== WHAT THE TASK ASKS ==
In the entries that follow, find each line with the word "agent" and copy it.

═════ DATA FOR THIS TASK

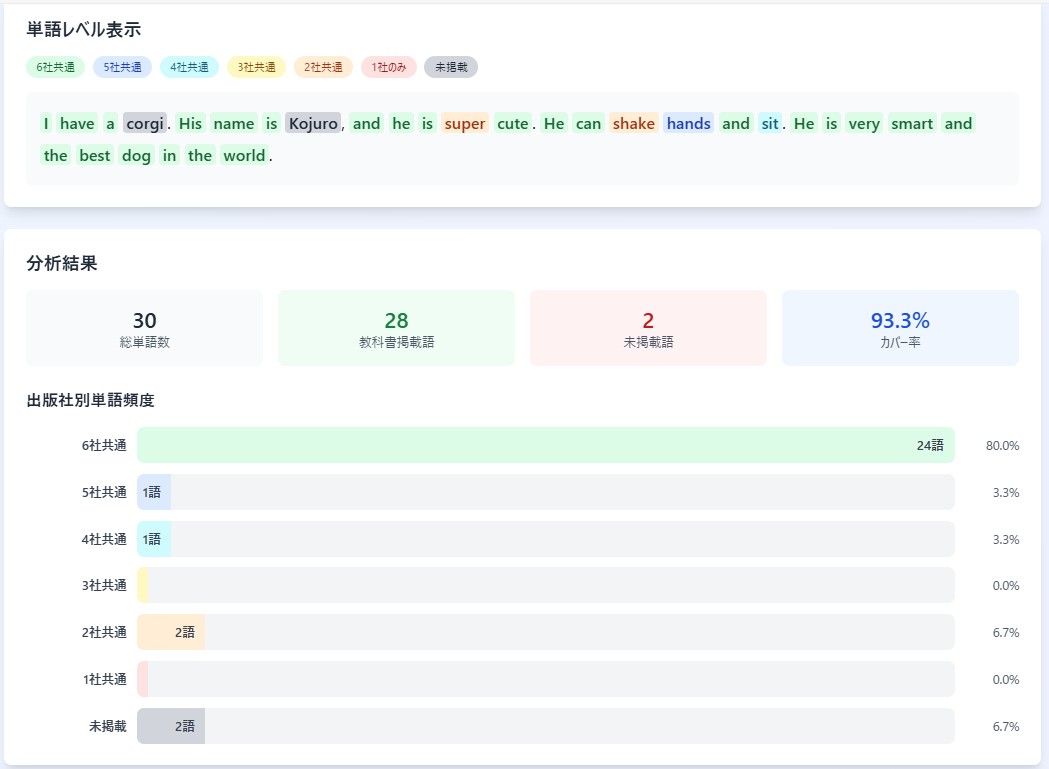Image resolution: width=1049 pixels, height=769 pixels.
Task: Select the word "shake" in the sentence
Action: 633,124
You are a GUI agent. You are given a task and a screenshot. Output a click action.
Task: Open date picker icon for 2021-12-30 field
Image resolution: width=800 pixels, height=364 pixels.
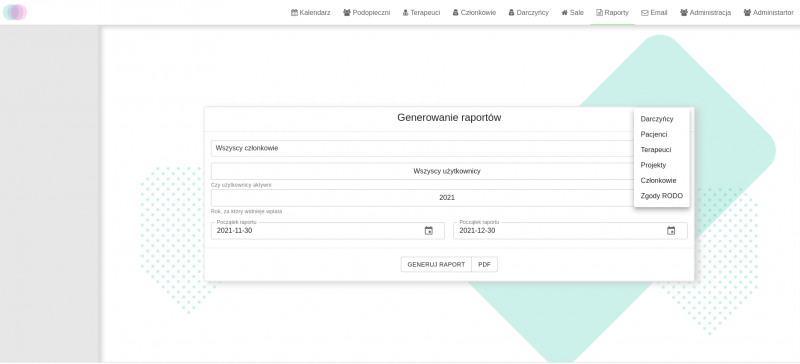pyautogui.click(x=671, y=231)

══════════
═════ DATA FOR THIS TASK

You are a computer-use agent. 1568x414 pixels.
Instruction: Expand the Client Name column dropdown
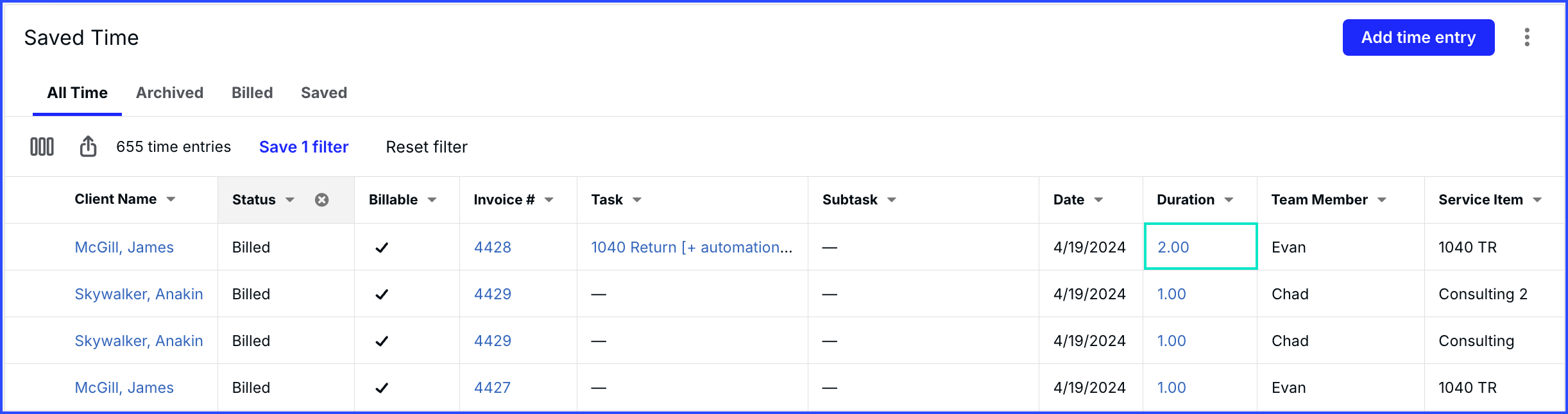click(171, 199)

══════════

== RESPONSE TO THIS TASK ==
You are a GUI agent. You are given a task and a screenshot. Output a click action.
You are a computer-use agent. 1568x414 pixels.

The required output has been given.